2014 Malin landslide
- Date: 30 July 2014
- Location: Malin, Ambegaon taluka, Pune District, Maharashtra, India; 19°9′40″N 73°41′18″E﻿ / ﻿19.16111°N 73.68833°E;
- Cause: Landslide due to heavy rain
- Deaths: 151

= 2014 Malin landslide =

Natural disaster in Pune, Maharashtra, India

On 30 July 2014, a landslide occurred in the village of Malin in the Ambegaon taluka of the Pune district in Maharashtra, India. The landslide, which hit early in the morning while residents were asleep, was believed to have been caused by a burst of heavy rainfall, and killed at least 151 people. Rains continued after the landslide making rescue efforts difficult.

==Cause==
The landslides were caused after heavy rainfall that had begun the previous day, then with the village receiving 108 mm of rain on 29 July and continuing throughout the following day. The environmental destruction that resulted in the landslide is believed to have had many causes. The major cause was the negligence of geological facts before any developmental process. Another cause cited as contributing to the landslide was deforestation in the area.

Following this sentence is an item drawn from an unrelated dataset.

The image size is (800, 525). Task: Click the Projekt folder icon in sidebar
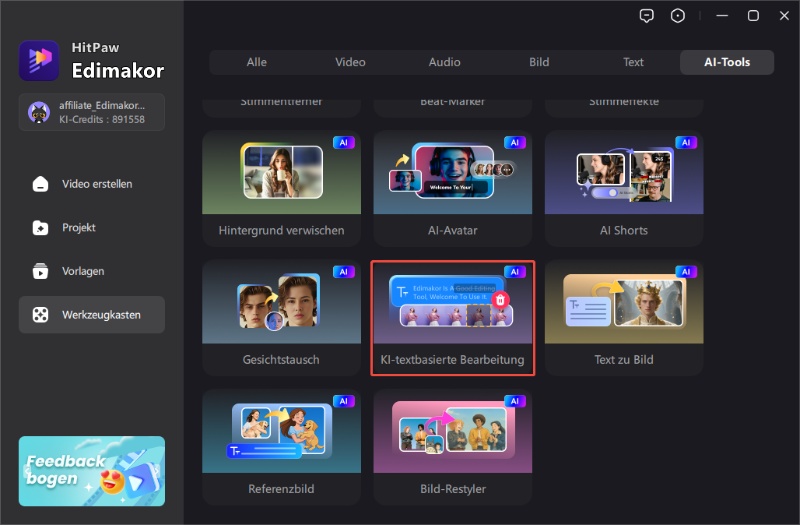click(40, 228)
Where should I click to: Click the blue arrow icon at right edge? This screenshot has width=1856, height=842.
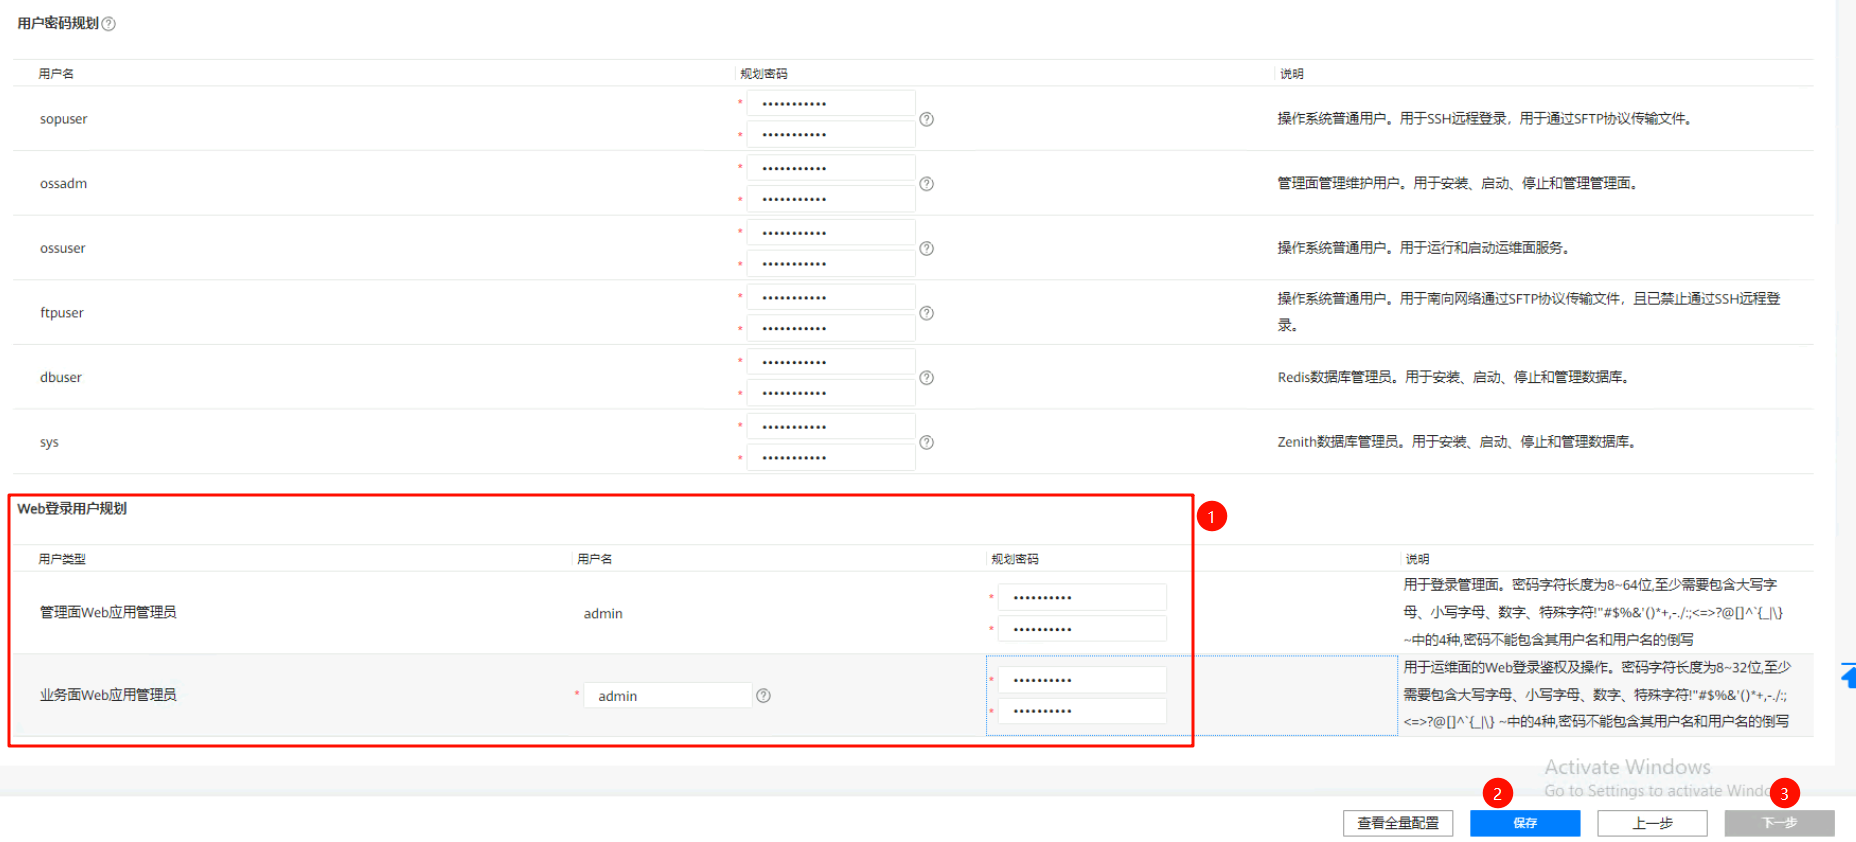[1848, 676]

Deforestation removes not only trees but also root structures that hold together the soil. Through deforestation, the soil of the surrounding land was made loose, and experts argue that deforestation was the primary undelaying anthropogenic cause of the landslide. One additional reason was changing agricultural practices – villagers had recently shifted from cultivation of rice and finger millet to wheat, which required leveling of steep areas, which contributed to the instability of the hills. Also, the construction of the nearby Dimbhe Dam ten years ago was considered as a possible reason. The instability of the hillsides was due to the construction activities, which are often done without careful analysis of environmental consequences. Stone quarrying, among other types of construction, was specifically blamed by Sumaira Abdulali of the Awaaz Foundation, for the instability of the hillside.

==Casualties==
Although initial reports stated that the landslide had killed 17 people, officials expected the death toll to exceed 150. As of 4 August 2014, the death toll had reached 134. The bodies so far recovered were of 50 men, 64 women and 20 children. About 44 to 46 separate houses were believed to have been buried in the landslide.

==Management ==
The landslide was first noticed by a bus driver who drove by the area and saw that the village had been overrun with mud and earth. Emergency services, including 378 personnel of the National Disaster Response Force, were mobilized to the area, and 8 victims had been rescued from the landslide prior to the evening of 30 July. Nevertheless, rescue efforts had been hampered by poor road conditions and continuing rains. Authorities have also expressed pessimism about the possibility of recovering any of the trapped people alive. As of 31 July, 22 people had been rescued alive from the landslide. On 4 August, the survivors of the landslide were ordered by the district administration to move out of Malin. Apart from the Security Forces, members of voluntary organizations and locals also helped in rescue operations. On 7 August, rescue operations officially drew to a close, with the final death toll resting at 151.

==Reactions of malin==
- Office of Prime Minister of India released a statement in response to the landslide, in which they "condoled the loss of lives in the landslide and directed all possible efforts to help the affected people."
- Chief of the Nationalist Congress Party, Sharad Pawar, dubbed the landslide "unfortunate", and tweeted that "We have many villages located beneath hillocks. This incident has alarmed us to rethink about such villages."
- The CPIM demanded a "time bound enquiry into the true causes of this disaster".